Linear/Quadratic Discriminant Analysis (LDA/QDA)
Generative classifiers assuming Gaussian features per class. LDA assumes shared covariance; QDA fits separate covariances.
- Strong baselines when assumptions hold.
- LDA is also a dimensionality-reduction technique (project onto axes that maximize class separation).
Clustering algorithms
Recap from unsupervised-learning.md:
- k-means, DBSCAN/HDBSCAN, hierarchical clustering, GMM.
Dimensionality reduction
- PCA (linear), t-SNE (visualization), UMAP (modern default), autoencoders (neural).
Practical advice
- Start with a baseline: linear/logistic regression with engineered features. Beat it before reaching for anything fancy.

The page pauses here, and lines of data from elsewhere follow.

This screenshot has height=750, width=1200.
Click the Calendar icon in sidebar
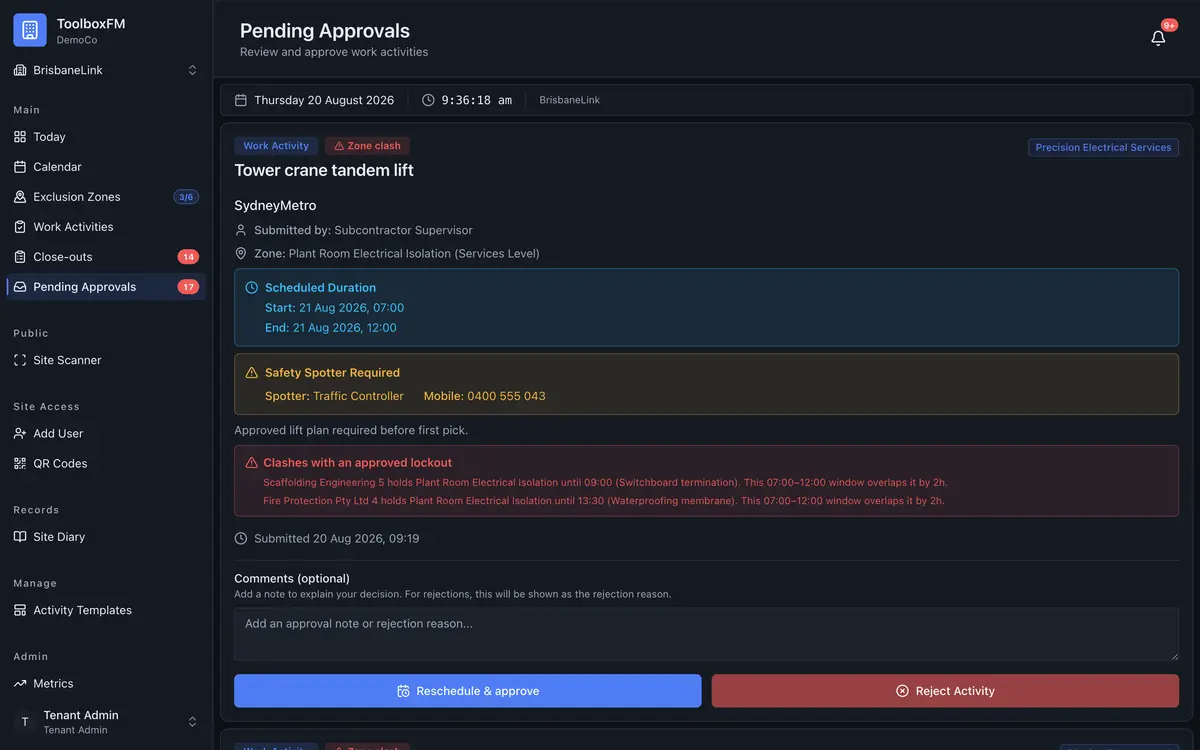20,167
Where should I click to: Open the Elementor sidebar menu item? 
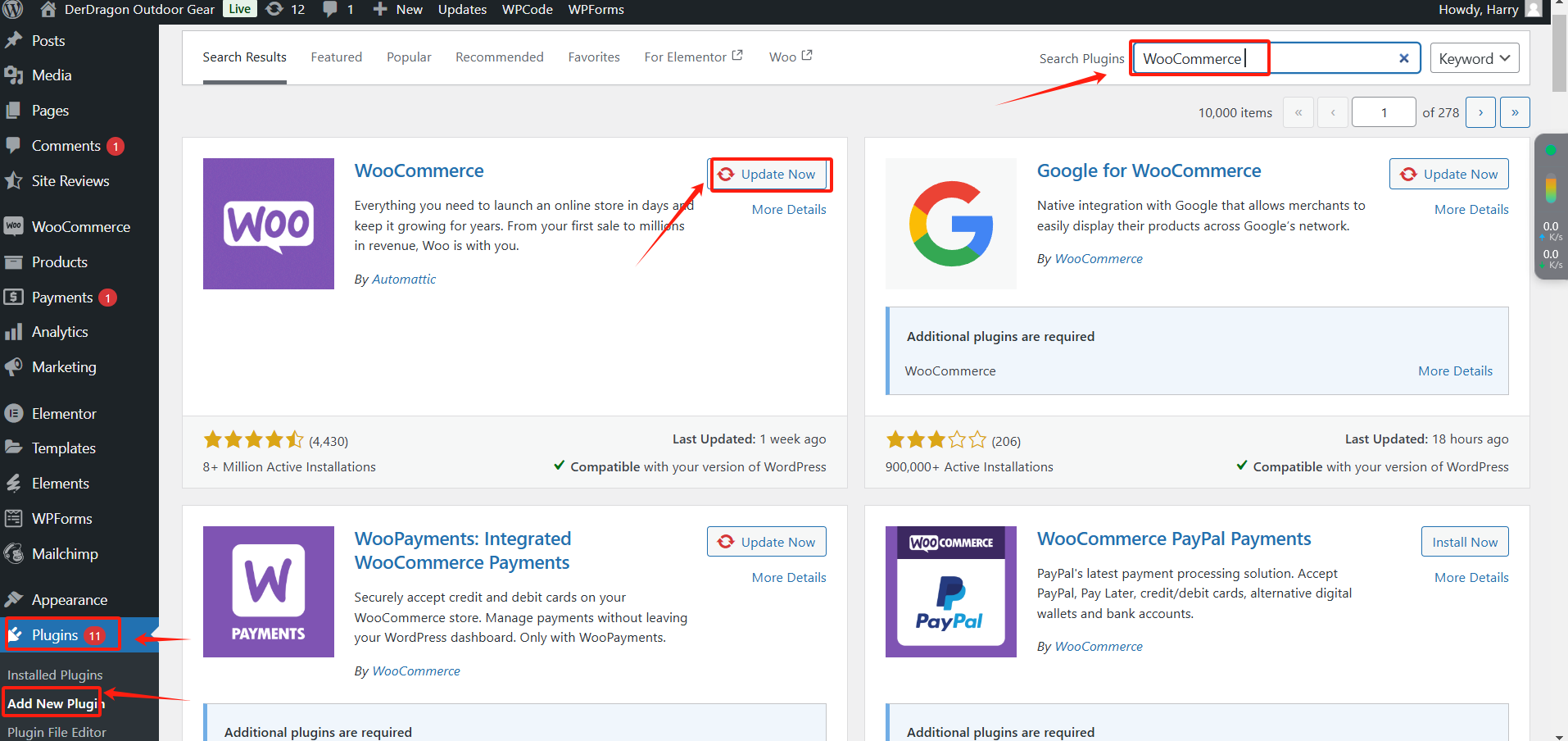tap(64, 414)

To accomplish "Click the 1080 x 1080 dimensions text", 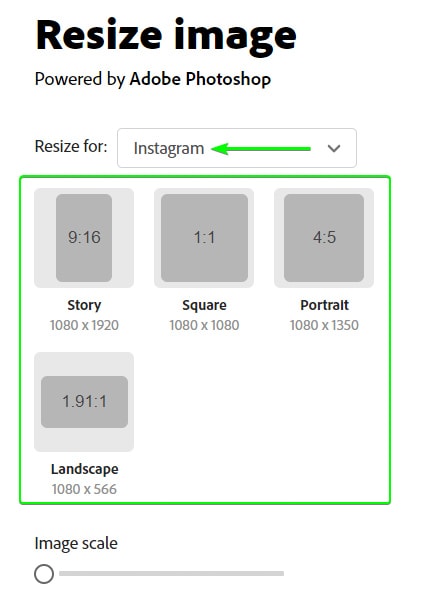I will click(204, 325).
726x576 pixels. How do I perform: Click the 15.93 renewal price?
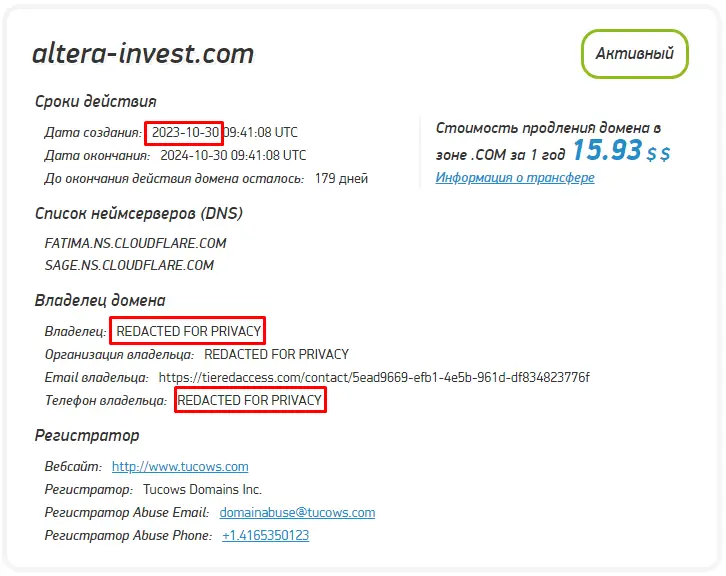click(x=606, y=150)
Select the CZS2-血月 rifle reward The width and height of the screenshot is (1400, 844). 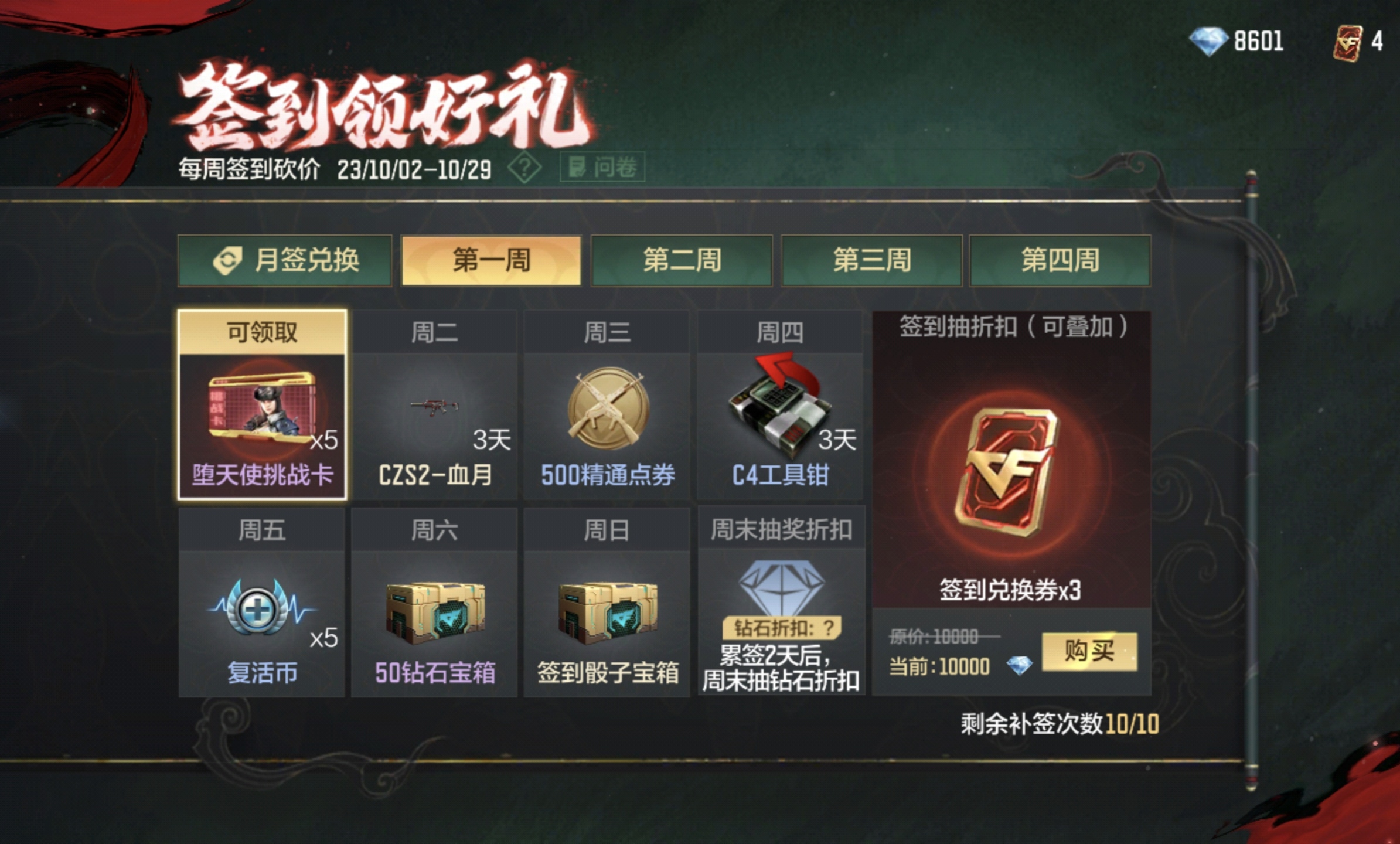pyautogui.click(x=434, y=406)
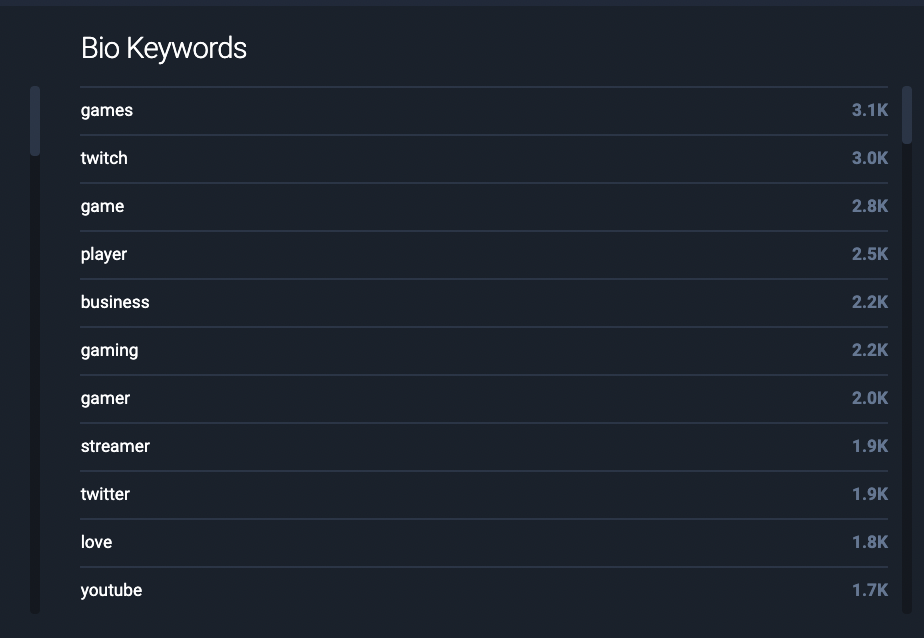Image resolution: width=924 pixels, height=638 pixels.
Task: Click the Bio Keywords heading
Action: tap(164, 48)
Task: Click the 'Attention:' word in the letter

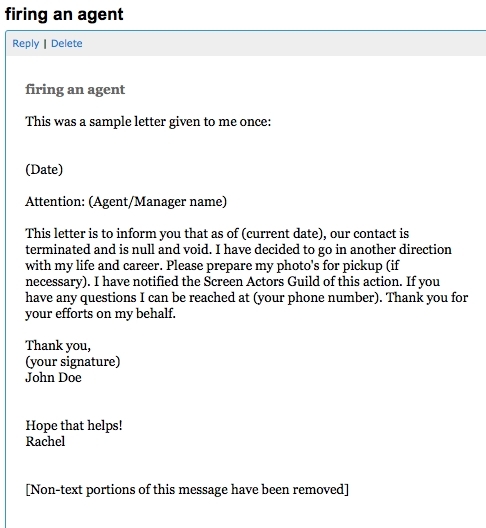Action: (x=55, y=201)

- For tabular: gradient-boosted trees (LightGBM, XGBoost, CatBoost). Often the right answer.
- For unstructured data (text, image, audio): use foundation model embeddings + a simple classifier on top, or fine-tune the foundation model directly.
- Hyperparameter search: random search beats grid search; Bayesian optimization (Optuna) beats random search.
- Pipelines: scikit-learn
Pipelinekeeps preprocessing + model together. Use them.
from sklearn.pipeline import Pipeline
from sklearn.preprocessing import StandardScaler
from sklearn.linear_model import LogisticRegression
pipe = Pipeline([
("scaler", StandardScaler()),
("clf", LogisticRegression(max_iter=1000)),
])
pipe.fit(X_train, y_train)
When NOT to use classical ML
- Unstructured data (text, images, audio): the foundation model era starts here.
- When you need to compose components (search → reason → act): agents (Stage 11).
- When you need natural language interfaces: LLMs.
- When you have huge data and the structure is local (sequences, images): deep learning.
But for “I have a CSV and I want a number,” reach for LightGBM before anything else.